The couple poured all their own savings into the scam and then tens of thousands of dollars they had borrowed but no lottery win was ever forthcoming. The responsibility for loss devolves to the bank only after the transaction is CLOSED. Here's an example of a fake cheque sent by a Nigerian scammer calling himself 1) The Midland Bank was defunct at the time this cheque was sent, having been bought by HSBC.
Their Willowpark Drive property will be sold at auction on May 24 to repay their debts unless a buyer is found before then., believing they would had won a lottery and would collect more than 850,000 ($1.3 million). The first payment, of $290, gradually increased with the promise of a $71,000 refund. It is not run by "Tommy Braxton" who would in any case not sign his cheques "Tommy".3) The scammer purports to be someone with an English name living in the UK but puts a cross bar on the number '7' in the European manner - not definitive, but to be noted.4) In this case, the scammer seems to have acquired some genuine but reject cheques that weren't disposed of securely.
In July, the couple finally conceded they had been duped and declared they would have to sell their $500,000-plus home to pay back their debts. However, when you do this kind of thing it's always a smart idea to use a cheque where the purported bank's address is spelled correctly.
It's "South Shields", not "South Shileds", you morons.
A small hotel owner in Spain, a German lady, wrote me an email recently, thanking me. A 68-year-old man duped into smuggling 1.5kg of meth into the country believed he was actually collecting $8.5 million in cash. Some have lost their life savings - including Ann Mowle, a 72-year-old retired bookkeeper from Monroe, New Jersey, who committed suicide in 2007 after reportedly losing US$248,000 to a Jamaican lottery scam.
She had searched the internet for the name on a suspicious email and came up with this page. Alas, she continued on to say that she had emailed the scammer to let him know that his details were on this page . The Auckland man lost tens of thousands of dollars to Nigerian scammers over a number of years in an online fraud and flew to Papua New Guinea in November to receive $8.5 million as a reward.
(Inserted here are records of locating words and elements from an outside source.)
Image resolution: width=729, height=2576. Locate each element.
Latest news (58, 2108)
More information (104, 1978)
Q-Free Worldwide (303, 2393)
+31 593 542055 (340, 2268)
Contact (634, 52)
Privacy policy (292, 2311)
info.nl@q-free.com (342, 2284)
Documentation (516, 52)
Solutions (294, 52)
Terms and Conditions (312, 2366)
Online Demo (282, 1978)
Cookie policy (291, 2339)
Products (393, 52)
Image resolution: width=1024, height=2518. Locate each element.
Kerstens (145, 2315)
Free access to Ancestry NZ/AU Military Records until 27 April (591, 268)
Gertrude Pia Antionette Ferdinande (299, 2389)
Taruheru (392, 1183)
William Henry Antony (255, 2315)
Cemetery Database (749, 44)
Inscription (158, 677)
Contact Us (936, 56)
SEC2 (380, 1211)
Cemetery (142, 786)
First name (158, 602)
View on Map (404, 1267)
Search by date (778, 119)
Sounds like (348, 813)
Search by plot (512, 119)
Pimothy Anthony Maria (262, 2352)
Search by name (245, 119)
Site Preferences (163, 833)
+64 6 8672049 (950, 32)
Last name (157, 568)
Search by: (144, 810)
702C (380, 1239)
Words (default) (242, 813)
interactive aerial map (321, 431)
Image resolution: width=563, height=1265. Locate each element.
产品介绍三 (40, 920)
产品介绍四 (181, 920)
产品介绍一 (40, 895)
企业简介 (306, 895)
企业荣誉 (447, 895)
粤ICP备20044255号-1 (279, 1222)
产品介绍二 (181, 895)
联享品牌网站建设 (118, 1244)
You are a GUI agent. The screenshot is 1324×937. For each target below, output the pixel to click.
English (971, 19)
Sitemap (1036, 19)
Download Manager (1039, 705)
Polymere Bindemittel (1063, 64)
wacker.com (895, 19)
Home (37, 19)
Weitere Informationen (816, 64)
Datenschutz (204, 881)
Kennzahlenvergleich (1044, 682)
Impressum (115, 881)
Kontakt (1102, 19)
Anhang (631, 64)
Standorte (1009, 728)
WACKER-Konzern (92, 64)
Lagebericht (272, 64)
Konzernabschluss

A Houston man in his 80s whose wife threatened to divorce him unless he stopped wiring money to Jamaica . , has lost US$121,000 - nearly all of the couple's savings - and they are now getting by on his wife's meagre salary and his Social Security benefits.
thereby alerting him to change his "name" and to read what's written here in order to be a better scammer. She sent the payments by KINGSTON 29 May, 2009 Americans sent more than $US30 million to this Caribbean island last year to claim winnings in a Jamaican lottery. Scam artists are making Jamaica a new centre for internationally known , aiding a network of violent gangs that authorities say are putting the money into drug and gun trafficking.
The cash never arrived but he was again promised a large payment if he carried a laptop back to New Zealand. The man said he was an American-born geologist who lived in New Zealand but was overseas on business. There are several fraudulent procedures in common use on the internet (and off it) which target merchants of both products and services. See the Card Processing page for credit card-related fraud.
Instead, he was tricked into taking luggage on his flight back to Auckland with 1.5kg of methamphetamine hidden inside. On 26 March, he told her he was bringing millions of dollars-worth of gemstones back to New Zealand but said the documents verifying them as genuine had been stolen . Note that e Bay users, both sellers and buyers, are the target of a rampant fraud of all kinds - at much higher levels than e Bay is prepared to publicise.
AUCKLAND, NZ 5 February 2014A Tahiti-born conman jailed for defrauding fellow Seventh Day Adventists of 3,000 in a Nigerian oil scam was highly likely to commit similar offences in the future, a Dunedin District Court judge said yesterday. There are pages on e Bay and elsewhere describing the required precautions.